Pastoralkolleg 2019 in Ägypten – Erste Eindrücke

Nach der Landung über dem riesigen Kairo fahren wir nachts durch die endlose Wüste nach Süden. Beni Suef heißt die nächste Millionenstadt, hier sind wir im Gästehaus der Daughters of St. Mary direkt am Nil untergebracht. Die langjährige Partnerschaft des Kirchenkreises Moers sorgt für viele Kontakte. Sr. Amalia und Sr. Joanna begleiten uns an diesen ersten Tagen – neben ihrer normalen Arbeit. Sie gehören zum einzigen Frauenorden der koptischen Kirche mit der Erlaubnis zu sozialer Arbeit und nutzen das auf eindrucksvolle Weise. Davon können wir, 15 Pfarrerinnen und Pfarrer aus vier Landeskirchen, uns bei vielen Begegnungen überzeugen.

BENI SUEF
Sr. Amalia leitet eine KiTa für 400 Kinder. Außerdem gibt’s in ihrem Haus einmal monatlich eine Armenspeisung. Die bedürftigen Familien bekommen von ihren Pfarrern eine Art Gutschein und dürfen dann sich sattessen und Lebensmittel für ein paar Tage mitnehmen. Dazwischen werden Lob- und Danklieder gesungen, eine intensive Atmosphäre, in die auch wir deutschen Gäste mit hineingenommen werden. Ein Kulturprogramm mit einer Art christlichem Karaoke, abgerundet mit Gebet und Segen.

Zwischen den einzelnen Begegnungen die Bilder der Großstadt am Nil: Eselskarren neben Bussen und Motorrädern mit Lastenaufbau, Kühe am Straßenrand angebunden, bewässerte Felder, und wir fahren da durch von Polizei eskortiert. Auch jede Schule, jedes Kloster hat eine Polizeikontrolle mit Metalldetektor. Das Fließen des Verkehrs ohne Ampeln überrascht jedes Mal aufs Neue.

▶ [Datenauszug]

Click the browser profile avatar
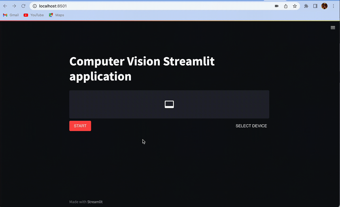point(324,6)
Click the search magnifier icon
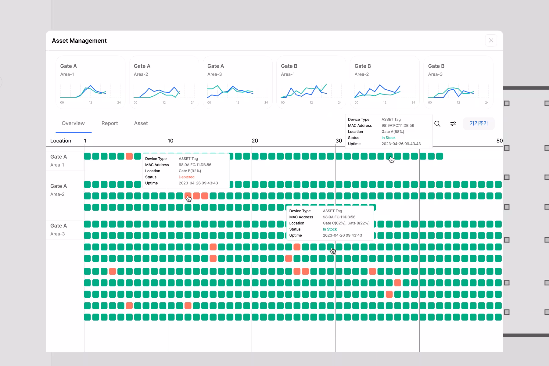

▶ [Aufgaben]
1: Nennen Sie alle Verkehrsmittel, die der Reisebericht aus Ägypten im Straßenbild von Beni Suef aufführt.
2: Für wie viele Kinder ist die KiTa laut dem Reisebericht aus Ägypten ausgelegt, die Sr. Amalia leitet?
3: Fassen Sie den Absatz des Reiseberichts aus Ägypten, der mit „Sr. Amalia leitet eine KiTa“ beginnt, als Stichpunktliste zusammen und behalten Sie dabei die wesentlichen Fakten bei.

▶ [Lösungen]
1:
- Eselskarren
- Busse
- Motorräder mit Lastenaufbau

2: Für 400 Kinder.

3:
- Sr. Amalia leitet eine KiTa für 400 Kinder.
- In ihrem Haus findet einmal monatlich eine Armenspeisung statt.
- Bedürftige Familien erhalten von ihren Pfarrern eine Art Gutschein.
- Damit können sie sich sattessen und Lebensmittel für einige Tage mitnehmen.
- Dazwischen werden Lob- und Danklieder gesungen, und auch die deutschen Gäste werden einbezogen.
- Es folgt ein Kulturprogramm mit einer Art christlichem Karaoke.
- Den Abschluss bilden Gebet und Segen.